11 For further objections see Ulla Wessels, Die gute Samariterin (Berlin: de Gruyter, 2002), chap. 1.5.2.
12 Something along these lines has recently been suggested by Martin Petersen (The Dimensions of Consequentialism (Cambridge: Cambridge University Press, 2013)) and by others before him – e.g., by Eriksson, Björn (‘Utilitarianism for Sinners’, American Philosophical Quarterly 34 (1997), 213–228)Google Scholar.
13 Is the threshold condition plausible? One might be inclined to think that it is at the same time too weak and too strong – that, on the one hand, an action cannot be supererogatory unless something is morally gained by it and that, on the other hand, an action can also be supererogatory if it doesn't impose a burden on the agent. Think, however, of a situation in which a woman risks her life to save someone else's child from a house that is on fire – she does so instead of the owner who would have done the same so that nothing is morally gained by her action. Her action is supererogatory all the same. And, similarly, think of a situation in which a man donates one of his kidneys to a dialysis patient whom he does not know – because he has three of them and would be better off with just two. Since his action does not impose a burden on him, it is not supererogatory.
14 Here are two real-life examples for such an ‘obligational pull’: a person who works twenty hours a week for a charity that spends a considerable share of the donations it receives on its own administration – though she could change her mind and work the same number of hours for another, more efficient organization; or a company that provides a certain amount of money to fund a youth centre while knowing that the amount does not quite suffice to also fund a position for a social worker who would make an immense difference to the good that the youth centre can achieve.
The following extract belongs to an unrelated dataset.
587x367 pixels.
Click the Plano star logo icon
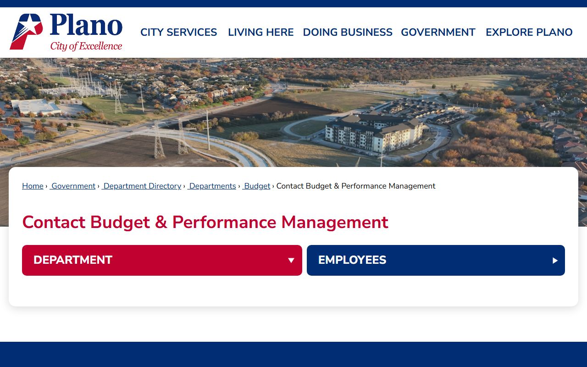pos(26,31)
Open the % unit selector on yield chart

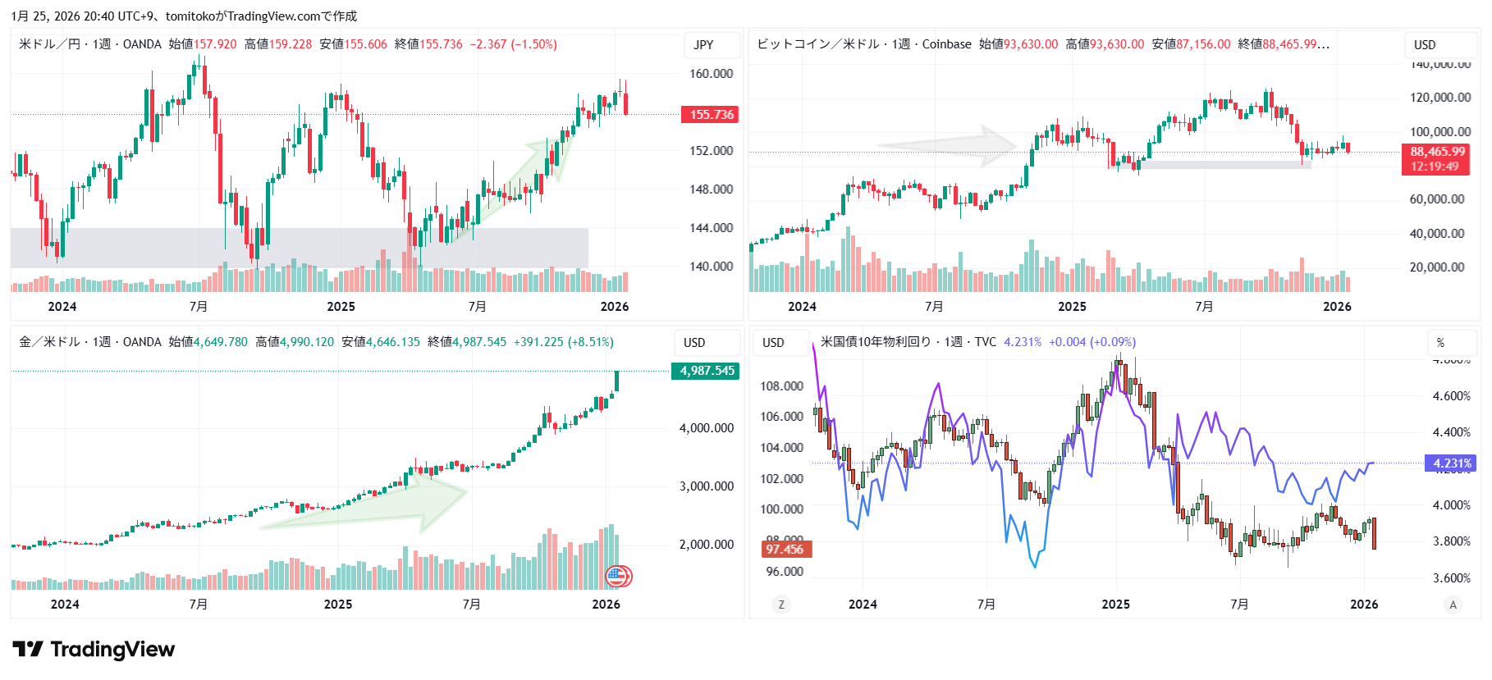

Of course, the examples are bound to raise new questions. Perhaps the company deliberately donates an amount that does not quite suffice just in order to make the local council realize its own responsibility. And perhaps the person who spends twenty hours a week working for an ‘inefficient’ charity does so because this is the only charity towards which she feels a strong affinity. Such things occur. But it also occurs that, along the lines illustrated by the examples, the fact that someone is going to perform an action at least as good as a certain prima facie supererogatory action generates an obligation to further the good even more than she would by performing that action.